** Source records follows **
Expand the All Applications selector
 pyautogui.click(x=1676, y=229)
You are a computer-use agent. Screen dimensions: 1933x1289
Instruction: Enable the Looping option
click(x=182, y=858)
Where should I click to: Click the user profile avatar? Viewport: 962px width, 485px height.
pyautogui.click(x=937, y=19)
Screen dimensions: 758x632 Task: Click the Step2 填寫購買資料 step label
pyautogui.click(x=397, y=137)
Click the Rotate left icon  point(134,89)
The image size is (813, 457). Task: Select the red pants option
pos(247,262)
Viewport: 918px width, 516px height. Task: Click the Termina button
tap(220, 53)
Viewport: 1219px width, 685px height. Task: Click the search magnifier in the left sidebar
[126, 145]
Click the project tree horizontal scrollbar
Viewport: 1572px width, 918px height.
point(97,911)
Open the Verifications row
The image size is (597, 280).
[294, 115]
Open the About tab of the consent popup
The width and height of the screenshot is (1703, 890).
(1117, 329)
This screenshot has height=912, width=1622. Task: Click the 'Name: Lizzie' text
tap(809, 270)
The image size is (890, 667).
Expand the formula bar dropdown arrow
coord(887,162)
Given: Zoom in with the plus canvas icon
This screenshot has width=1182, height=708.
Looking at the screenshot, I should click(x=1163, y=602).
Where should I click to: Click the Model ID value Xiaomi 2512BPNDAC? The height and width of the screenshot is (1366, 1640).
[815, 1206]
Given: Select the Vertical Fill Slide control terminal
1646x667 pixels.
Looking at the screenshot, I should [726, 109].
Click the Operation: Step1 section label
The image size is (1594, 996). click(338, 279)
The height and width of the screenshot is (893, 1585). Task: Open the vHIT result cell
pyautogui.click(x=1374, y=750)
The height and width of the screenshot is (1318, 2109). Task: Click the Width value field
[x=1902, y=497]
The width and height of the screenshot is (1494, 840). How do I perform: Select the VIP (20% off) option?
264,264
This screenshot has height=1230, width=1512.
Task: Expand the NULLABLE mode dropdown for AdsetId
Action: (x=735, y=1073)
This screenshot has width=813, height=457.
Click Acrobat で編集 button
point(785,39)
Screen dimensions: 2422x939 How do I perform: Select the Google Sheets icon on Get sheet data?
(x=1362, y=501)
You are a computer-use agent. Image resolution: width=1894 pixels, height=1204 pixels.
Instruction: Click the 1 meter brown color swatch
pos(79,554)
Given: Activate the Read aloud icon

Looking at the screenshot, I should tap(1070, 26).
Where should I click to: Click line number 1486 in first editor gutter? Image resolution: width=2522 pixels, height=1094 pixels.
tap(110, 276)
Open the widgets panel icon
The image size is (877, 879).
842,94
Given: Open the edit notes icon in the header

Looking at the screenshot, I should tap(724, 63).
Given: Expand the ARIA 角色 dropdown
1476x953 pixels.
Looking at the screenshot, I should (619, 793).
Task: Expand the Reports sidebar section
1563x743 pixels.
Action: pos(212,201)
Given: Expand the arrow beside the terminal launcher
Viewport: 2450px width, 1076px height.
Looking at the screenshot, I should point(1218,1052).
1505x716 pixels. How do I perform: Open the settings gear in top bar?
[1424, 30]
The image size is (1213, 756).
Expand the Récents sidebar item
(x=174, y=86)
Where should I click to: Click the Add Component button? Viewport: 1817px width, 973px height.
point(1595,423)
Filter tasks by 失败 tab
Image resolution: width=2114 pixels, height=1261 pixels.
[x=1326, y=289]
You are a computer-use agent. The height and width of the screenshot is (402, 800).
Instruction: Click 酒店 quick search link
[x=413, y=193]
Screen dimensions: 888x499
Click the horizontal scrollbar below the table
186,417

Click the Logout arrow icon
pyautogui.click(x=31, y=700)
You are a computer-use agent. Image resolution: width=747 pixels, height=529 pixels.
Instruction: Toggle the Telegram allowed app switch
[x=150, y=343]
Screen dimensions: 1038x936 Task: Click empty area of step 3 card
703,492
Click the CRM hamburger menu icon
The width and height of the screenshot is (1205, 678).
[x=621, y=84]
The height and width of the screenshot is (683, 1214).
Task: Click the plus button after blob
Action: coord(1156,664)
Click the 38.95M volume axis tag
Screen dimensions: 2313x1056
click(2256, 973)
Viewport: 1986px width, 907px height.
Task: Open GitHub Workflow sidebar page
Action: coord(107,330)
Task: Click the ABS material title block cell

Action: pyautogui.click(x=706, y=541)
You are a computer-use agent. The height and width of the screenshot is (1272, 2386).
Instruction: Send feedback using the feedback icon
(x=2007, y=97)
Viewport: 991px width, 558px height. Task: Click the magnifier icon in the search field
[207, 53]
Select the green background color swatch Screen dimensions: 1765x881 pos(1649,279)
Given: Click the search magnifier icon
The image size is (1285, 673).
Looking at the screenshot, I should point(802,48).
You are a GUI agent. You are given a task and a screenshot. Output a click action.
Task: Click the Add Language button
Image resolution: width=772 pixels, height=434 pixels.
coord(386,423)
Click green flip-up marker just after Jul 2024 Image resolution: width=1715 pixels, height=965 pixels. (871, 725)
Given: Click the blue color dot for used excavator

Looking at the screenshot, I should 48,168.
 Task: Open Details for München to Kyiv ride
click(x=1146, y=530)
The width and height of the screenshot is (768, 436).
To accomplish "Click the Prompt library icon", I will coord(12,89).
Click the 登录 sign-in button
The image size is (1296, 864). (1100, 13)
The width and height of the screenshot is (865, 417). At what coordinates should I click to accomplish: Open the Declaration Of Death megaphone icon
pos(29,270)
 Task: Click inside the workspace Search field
** End of Source records **
Give the number of lines in the data that include the string "terminal", please, and nothing else.

- **Solution**
2